By Douglas Gillison
WASHINGTON (Reuters) -The top U.S. government watchdog for consumer finance has formally scrapped a registry for non-bank financial companies caught violating consumer laws, asserting that its costs outweighed any benefit to the public, according to a government notice issued Tuesday.
The repeal of the registry -- which the prior administration of President Joe Biden had said would help catch and deter repeat offenders -- was first proposed in May and is part of President Donald Trump's wholesale reduction of the legal authorities of the U.S. Consumer Financial Protection Bureau, an agency Trump and other top officials have said should be shut down entirely.

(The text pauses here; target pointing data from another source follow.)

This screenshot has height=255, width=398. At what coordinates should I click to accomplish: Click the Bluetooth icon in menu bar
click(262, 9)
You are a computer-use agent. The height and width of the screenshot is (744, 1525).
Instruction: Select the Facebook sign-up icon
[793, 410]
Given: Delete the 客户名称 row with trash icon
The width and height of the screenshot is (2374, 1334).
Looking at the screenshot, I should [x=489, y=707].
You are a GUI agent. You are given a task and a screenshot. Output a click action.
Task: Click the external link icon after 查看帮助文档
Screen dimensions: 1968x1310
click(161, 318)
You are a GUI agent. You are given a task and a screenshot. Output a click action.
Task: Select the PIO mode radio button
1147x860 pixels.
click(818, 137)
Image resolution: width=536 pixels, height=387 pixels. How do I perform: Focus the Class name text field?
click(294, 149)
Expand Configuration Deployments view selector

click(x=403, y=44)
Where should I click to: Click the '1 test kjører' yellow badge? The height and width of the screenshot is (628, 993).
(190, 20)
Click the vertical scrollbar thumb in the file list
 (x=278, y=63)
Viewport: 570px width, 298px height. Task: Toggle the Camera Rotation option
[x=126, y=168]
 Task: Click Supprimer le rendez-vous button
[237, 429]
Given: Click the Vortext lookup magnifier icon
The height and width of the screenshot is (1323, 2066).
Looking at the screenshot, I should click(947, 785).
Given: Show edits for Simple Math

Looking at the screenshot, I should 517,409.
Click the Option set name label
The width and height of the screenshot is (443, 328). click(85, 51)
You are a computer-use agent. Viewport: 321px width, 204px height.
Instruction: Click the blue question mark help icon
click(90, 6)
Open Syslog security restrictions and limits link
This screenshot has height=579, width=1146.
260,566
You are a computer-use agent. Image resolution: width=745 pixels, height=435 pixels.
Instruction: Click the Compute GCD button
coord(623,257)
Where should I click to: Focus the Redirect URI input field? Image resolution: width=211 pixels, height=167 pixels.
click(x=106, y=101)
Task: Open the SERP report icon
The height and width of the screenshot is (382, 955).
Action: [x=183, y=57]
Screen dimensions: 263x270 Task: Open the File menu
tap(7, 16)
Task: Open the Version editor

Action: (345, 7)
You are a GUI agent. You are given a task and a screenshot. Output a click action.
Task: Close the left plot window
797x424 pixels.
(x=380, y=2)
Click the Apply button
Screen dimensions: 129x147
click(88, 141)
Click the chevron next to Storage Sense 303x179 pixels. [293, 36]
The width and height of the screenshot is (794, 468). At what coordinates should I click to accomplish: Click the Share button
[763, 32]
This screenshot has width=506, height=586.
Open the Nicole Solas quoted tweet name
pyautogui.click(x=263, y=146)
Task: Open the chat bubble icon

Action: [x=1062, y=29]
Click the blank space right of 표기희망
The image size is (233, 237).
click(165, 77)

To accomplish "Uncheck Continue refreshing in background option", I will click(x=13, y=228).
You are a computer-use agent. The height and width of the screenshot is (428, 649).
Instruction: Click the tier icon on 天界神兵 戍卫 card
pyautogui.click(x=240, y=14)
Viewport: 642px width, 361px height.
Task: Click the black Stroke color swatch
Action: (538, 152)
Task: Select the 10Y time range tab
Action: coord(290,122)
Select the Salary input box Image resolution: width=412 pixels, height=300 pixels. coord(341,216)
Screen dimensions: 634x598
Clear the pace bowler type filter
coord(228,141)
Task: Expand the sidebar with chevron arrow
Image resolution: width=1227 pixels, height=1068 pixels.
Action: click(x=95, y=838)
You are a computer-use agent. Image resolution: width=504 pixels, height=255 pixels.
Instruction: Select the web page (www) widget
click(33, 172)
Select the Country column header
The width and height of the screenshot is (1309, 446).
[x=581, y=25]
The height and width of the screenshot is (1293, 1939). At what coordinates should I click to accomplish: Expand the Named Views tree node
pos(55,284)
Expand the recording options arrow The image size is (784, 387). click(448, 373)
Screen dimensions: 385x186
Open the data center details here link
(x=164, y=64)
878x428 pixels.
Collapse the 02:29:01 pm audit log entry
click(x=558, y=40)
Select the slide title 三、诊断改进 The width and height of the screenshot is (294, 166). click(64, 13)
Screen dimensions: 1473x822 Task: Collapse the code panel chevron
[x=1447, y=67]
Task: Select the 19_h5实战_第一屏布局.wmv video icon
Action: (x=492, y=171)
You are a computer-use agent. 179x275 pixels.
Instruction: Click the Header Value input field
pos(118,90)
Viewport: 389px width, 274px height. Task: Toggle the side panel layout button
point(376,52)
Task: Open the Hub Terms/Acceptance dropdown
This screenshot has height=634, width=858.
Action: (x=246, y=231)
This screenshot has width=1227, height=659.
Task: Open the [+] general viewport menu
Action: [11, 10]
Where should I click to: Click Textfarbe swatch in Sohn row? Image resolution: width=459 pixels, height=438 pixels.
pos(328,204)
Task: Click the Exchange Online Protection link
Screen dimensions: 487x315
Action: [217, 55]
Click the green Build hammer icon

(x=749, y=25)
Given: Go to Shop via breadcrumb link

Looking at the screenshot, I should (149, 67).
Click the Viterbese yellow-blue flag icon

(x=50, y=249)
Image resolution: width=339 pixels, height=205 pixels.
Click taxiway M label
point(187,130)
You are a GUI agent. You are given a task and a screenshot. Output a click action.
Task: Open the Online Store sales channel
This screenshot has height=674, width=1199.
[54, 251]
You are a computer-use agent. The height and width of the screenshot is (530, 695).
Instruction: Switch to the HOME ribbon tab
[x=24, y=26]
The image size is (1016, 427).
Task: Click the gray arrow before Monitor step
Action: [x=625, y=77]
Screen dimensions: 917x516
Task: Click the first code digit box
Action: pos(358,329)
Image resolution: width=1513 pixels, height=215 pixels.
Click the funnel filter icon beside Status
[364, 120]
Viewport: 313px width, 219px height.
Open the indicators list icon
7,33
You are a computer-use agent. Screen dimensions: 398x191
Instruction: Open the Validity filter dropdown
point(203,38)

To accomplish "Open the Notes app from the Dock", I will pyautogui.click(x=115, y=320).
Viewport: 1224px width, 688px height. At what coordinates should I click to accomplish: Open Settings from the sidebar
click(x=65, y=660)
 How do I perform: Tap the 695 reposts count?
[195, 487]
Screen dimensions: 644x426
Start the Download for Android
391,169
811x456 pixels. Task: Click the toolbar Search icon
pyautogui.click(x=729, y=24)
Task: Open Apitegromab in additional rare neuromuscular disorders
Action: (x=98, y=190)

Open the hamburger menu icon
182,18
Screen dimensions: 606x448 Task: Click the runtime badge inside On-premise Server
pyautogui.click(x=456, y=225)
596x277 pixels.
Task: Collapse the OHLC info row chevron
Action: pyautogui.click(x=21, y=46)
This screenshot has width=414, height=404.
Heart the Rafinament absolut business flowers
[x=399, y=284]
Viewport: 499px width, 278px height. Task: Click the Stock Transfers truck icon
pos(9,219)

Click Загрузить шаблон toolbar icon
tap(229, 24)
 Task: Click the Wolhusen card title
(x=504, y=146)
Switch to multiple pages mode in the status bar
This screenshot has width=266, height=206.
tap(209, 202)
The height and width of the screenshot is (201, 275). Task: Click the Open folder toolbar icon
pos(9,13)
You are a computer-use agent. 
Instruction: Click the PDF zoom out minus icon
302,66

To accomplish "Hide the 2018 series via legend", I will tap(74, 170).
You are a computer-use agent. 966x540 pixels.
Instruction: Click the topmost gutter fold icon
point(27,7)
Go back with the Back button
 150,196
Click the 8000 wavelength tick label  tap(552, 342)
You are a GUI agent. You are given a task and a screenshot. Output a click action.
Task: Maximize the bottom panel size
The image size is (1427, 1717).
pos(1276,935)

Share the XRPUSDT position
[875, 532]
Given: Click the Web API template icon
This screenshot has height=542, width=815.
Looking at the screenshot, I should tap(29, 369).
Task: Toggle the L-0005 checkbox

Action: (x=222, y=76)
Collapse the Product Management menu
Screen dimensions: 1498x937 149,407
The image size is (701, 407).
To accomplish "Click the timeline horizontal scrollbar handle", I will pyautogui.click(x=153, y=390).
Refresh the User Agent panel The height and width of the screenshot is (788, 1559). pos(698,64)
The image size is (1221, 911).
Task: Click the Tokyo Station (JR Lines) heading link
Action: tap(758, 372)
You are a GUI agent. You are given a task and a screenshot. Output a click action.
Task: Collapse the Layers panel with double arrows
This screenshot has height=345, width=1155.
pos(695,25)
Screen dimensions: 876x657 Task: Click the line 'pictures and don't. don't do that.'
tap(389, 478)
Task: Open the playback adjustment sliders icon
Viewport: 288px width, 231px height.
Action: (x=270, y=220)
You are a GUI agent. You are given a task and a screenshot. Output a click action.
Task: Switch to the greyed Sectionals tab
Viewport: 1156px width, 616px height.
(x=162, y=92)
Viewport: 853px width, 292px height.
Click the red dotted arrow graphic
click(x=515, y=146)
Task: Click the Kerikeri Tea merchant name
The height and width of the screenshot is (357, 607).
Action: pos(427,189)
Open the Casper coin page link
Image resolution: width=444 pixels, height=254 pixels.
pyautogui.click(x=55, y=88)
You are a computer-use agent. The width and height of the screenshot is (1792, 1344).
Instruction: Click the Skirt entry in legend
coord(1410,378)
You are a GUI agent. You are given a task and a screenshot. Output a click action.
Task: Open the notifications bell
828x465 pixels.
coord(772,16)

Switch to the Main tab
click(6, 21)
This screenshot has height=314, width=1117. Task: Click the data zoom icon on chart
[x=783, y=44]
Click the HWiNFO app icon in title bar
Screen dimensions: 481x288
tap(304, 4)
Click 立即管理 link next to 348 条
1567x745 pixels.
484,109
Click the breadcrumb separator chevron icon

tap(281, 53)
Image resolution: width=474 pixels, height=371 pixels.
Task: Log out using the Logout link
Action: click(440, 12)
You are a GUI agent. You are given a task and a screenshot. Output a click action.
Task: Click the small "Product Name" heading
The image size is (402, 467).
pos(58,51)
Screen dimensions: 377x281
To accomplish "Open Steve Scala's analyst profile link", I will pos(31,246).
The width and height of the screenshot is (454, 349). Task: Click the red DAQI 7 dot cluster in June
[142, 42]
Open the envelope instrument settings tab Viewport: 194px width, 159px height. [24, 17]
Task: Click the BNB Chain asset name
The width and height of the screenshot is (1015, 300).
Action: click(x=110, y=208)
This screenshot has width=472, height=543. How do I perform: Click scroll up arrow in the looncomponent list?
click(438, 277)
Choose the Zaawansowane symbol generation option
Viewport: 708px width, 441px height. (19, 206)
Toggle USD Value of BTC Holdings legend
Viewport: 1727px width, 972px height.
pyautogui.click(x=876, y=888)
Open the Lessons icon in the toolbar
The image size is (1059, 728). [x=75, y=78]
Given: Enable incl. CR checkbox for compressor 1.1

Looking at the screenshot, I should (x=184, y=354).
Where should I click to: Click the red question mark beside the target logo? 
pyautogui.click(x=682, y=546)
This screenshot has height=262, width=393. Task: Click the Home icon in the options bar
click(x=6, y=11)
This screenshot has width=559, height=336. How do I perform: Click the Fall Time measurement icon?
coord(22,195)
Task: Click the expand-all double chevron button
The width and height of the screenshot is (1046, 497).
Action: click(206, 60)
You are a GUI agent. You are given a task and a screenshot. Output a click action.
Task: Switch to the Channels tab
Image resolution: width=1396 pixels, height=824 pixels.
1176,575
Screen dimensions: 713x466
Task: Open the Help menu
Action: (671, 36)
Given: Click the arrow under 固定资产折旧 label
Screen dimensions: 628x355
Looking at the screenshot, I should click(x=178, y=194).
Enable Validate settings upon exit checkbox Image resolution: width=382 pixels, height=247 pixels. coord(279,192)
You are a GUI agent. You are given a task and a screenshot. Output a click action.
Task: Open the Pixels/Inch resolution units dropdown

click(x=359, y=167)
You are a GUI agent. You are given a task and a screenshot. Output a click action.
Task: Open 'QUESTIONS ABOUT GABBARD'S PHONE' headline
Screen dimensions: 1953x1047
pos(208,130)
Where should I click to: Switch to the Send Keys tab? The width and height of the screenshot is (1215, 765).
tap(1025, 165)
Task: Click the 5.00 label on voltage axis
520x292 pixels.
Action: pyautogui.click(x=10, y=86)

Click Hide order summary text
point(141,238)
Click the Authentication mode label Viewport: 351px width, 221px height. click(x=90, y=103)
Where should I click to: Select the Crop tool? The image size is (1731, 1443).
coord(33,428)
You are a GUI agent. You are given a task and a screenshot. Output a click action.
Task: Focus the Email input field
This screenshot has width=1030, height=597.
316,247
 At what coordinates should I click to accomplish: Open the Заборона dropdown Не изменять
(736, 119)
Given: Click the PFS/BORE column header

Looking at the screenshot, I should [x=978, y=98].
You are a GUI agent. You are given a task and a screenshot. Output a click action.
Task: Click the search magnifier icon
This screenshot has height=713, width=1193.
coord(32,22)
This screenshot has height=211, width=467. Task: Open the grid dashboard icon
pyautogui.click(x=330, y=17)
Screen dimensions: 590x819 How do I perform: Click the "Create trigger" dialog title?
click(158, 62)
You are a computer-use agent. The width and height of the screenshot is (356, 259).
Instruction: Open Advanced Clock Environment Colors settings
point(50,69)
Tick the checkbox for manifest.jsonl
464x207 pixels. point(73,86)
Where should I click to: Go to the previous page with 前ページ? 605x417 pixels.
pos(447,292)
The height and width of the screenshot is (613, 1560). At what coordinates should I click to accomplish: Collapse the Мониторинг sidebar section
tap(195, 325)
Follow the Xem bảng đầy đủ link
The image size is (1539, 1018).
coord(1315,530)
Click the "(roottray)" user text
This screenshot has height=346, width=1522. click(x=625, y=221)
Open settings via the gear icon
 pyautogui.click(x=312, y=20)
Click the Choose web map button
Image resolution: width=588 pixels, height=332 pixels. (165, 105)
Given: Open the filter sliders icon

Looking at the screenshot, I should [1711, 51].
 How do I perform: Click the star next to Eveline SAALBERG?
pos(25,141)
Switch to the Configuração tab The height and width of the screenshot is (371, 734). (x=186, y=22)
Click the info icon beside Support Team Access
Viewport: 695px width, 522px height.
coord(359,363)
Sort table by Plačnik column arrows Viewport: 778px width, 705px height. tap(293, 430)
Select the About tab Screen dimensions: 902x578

Tuesday's notice followed CFPB legal guidance issued Monday reversing Biden-era policy according to which states should be allowed to ban medical debts from consumers' credit records. With the CFPB's support, a court in July also struck down Biden regulations barring medical debt from consumer reports.
The CFPB on Tuesday did not immediately respond to a request for comment
However, in a cost-benefit analysis accompanying the notice, the agency said the offender registry duplicated an existing multi-state registry system, meaning it offered little benefit, and that ending the registry would result in about $360 in reduced costs per company.
In public remarks, industry organizations and state regulators supported the decision to rescind the registry for similar reasons.
However, Better Markets, which advocates for stronger consumer protections, said 50 percent of the US lending market was now in the hands of non-banks, meaning ending the registry would increase risks to consumers and financial stability as well as lessen deterrence for repeat offenders.